My path to a PhD was far from conventional. Rather than following the traditional rotation model, I entered graduate school as a Master’s student in a cancer biology lab with the intention of completing my doctorate there. That plan was derailed when an increasingly toxic lab environment made it untenable to continue. With the support of a senior colleague, I transitioned to a microbiology-focused lab, a field in which I had no formal background. What I did bring, however, was hands-on expertise in mouse models and FFPE tissue processing from my cancer biology training.

That skill set proved unexpectedly valuable: my new lab worked with human patient biopsies, and I was the only one with the technical foundation to lead that work. The transition was not without its challenges. Though my new lab was collegial and led by a principled, supportive PI, I often felt isolated in my research. When I encountered obstacles, there was no one nearby with the expertise to help me troubleshoot. Rather than viewing this as a limitation, I reframed it as an opportunity. I began actively seeking collaborations outside my lab, contributing to diverse projects across different groups.
== == ==
-- Exercise description --
Write a continuation of the account of an unconventional path to a PhD, picking up right after its last sentence. The records that come next are a separate body of material with no connection to the account of an unconventional path to a PhD.

-- Dataset extract --
== == ==
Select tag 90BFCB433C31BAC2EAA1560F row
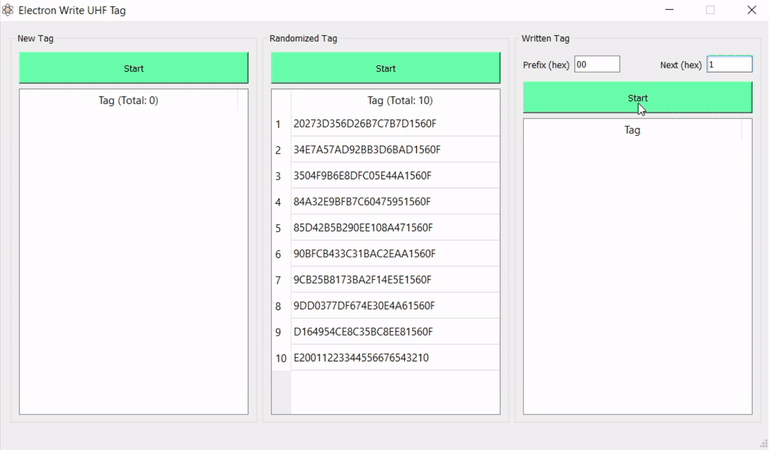769x450 pixels. click(364, 254)
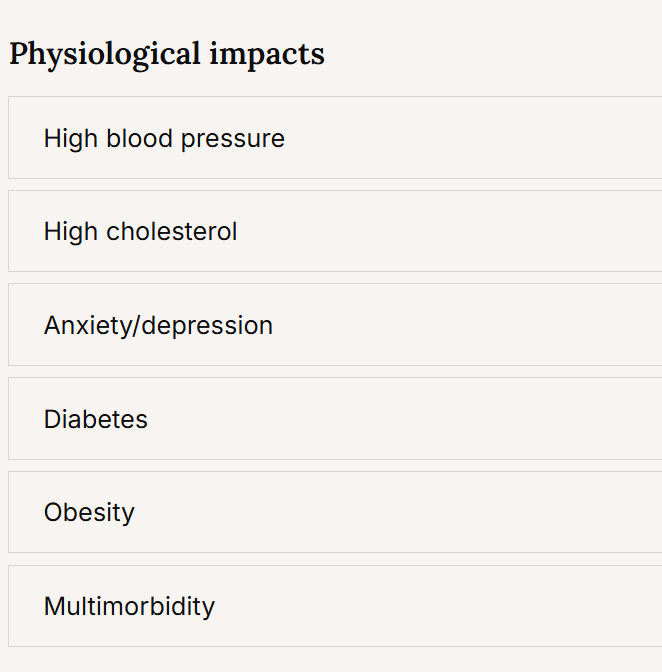Click the 'High cholesterol' label text

pyautogui.click(x=141, y=232)
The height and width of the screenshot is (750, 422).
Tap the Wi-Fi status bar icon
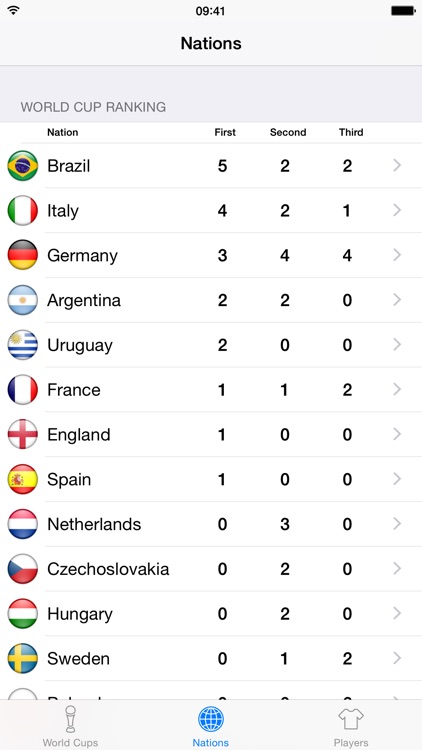click(x=13, y=10)
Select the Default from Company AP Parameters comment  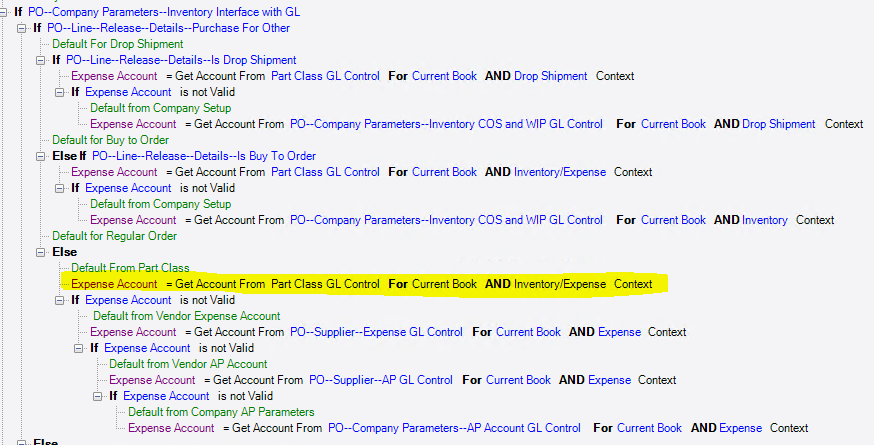pyautogui.click(x=221, y=412)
== == ==
-- Exercise answer --
While these efforts did not always yield first-author publications, they produced a meaningful bibliography that reflected the breadth of my scientific contributions and expanded my professional network considerably. This approach also opened doors I had not anticipated. I secured a fellowship that placed me under the mentorship of a leading scientist in my field: an opportunity I could not have accessed through traditional channels. That experience reshaped how I understood my own research and gave me a level of scientific perspective I had not thought possible at that stage of my training. My postdoctoral position, too, was ultimately secured through the relationships I had cultivated over the course of my PhD.

If there is one lesson I would offer, it is this: proactive connection-building is the most valuable investment you can make during graduate school — more so, perhaps, than a first-author publication or a narrowly focused research agenda. Collaborations and mentorships compound over time. They open doors that credentials alone rarely can.